No início do século XVIII, Leibniz descobre que se encontra no seio de dois aspectos bastante diferentes dos estudos chineses. Um era o Yi Jing e a sua importância para a aritmética binária. O outro era a Questão dos Ritos, na qual estavam enredados os seus amigos e correspondentes jesuítas.

O Padre Jean-Baptiste Regis traduziu o Yi Jing para Latim. O Padre Joaquim Bouvet enviou uma cópia a Le Gobien com a seguinte nota:

"Apesar de muitos considerarem que o Yi Jing é a obra mais antiga da China e talvez a obra mais antiga do mundo e a primeira fonte de onde esta nação (uma opinião subscrita por todos os estudiosos) fez derivar a sua ciência e a sua tradição, ela não contém senão uma doutrina diabólica, cheia de superstições e sem princípios fundamentais ou básicos: eu não partilho da opinião deles e estou até convencido que eles se iludem a si próprios e que praticam uma injustiça relativamente aos chineses antigos que parecem ter desde há muito tempo uma filosofia tão profunda e tão sã, e atrever-me-ia mesmo a acrescentar, mais profunda e mais lógica do que a nossa hoje em dia."
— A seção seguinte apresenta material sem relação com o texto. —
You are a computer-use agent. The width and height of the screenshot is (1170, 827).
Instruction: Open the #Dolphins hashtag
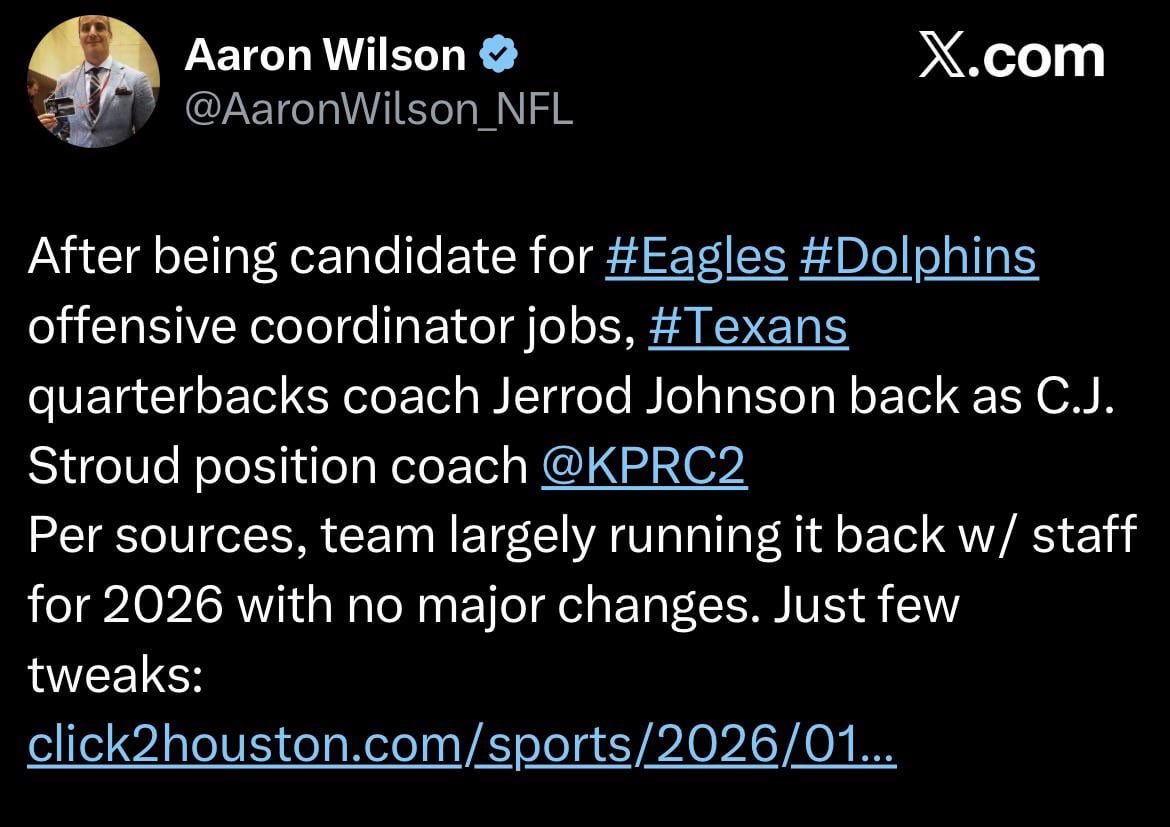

Quando Le Gobien partilhou esta opinião com Leibniz este tomou consciência imediatamente da enorme semelhança entre o sistema da aritmética binária que tinha começado a desenvolver em 1679 e os símbolos yin e yang, trigramas e hexagramas do Yi Jing. Imediatamente Leibniz e Bouvet começaram a corresponder-se sobre o Yi Jing e sobre a notação binária. Em Abril de 1701, Leibniz enviou a Bouvet uma tábua de números binários. A resposta veio em Novembro em que Bouvet demonstra ter trabalhado em duas combinações alternativas de 64 hexagramas baseados nos Diagramas Circulares de Shao Yong que poderiam simbolizar a progressão binária. No espaço de dois anos Leibniz publicou um extenso artigo sobre notação binária nas "Memoires de 1'Academie Royale des Sciences" (1703) sob o título De Progressione Dyadica: Explication of Binary Arithmetic which is constituted solely of the caracters O and 1, with remarks concerning their utility and concerning the way in which they reveal the meaning of the ancient Chinese figures of Fu Hsi (De Progressione Dyadica: Explicação da Aritmética Binária que é constituída apenas pelos caracteres 0 e 1, com observações sobre a sua utilidade e sobre a forma como eles revelam o significado das figuras chinesas antigas de Fu Xi). A explicação da última observação é feita em termos do ba gua ou "os oito trigramas". Apresentamos seguidamente, em forma de tabela, a correlação de trigramas, de números binários e números dinários de Leibniz:

Insistindo que este esquema de aritmética binária não é uma invenção original sua, mas apenas uma redescoberta do critério inicial do autor do Yi Jing, autor esse que identifica como sendo o Imperador Fu Xi, Leibniz apresenta isto sustentando a tese de Bouvet que afirma que a obra Yi Jing é a chave para a compreensão de todas as ciências! Esta análise, acompanhada com a tese de Bouvet, foi feita numa carta que Leibniz escreveu ao matemático jesuíta, Padre Bartholomaeus de Bosses, em 1709.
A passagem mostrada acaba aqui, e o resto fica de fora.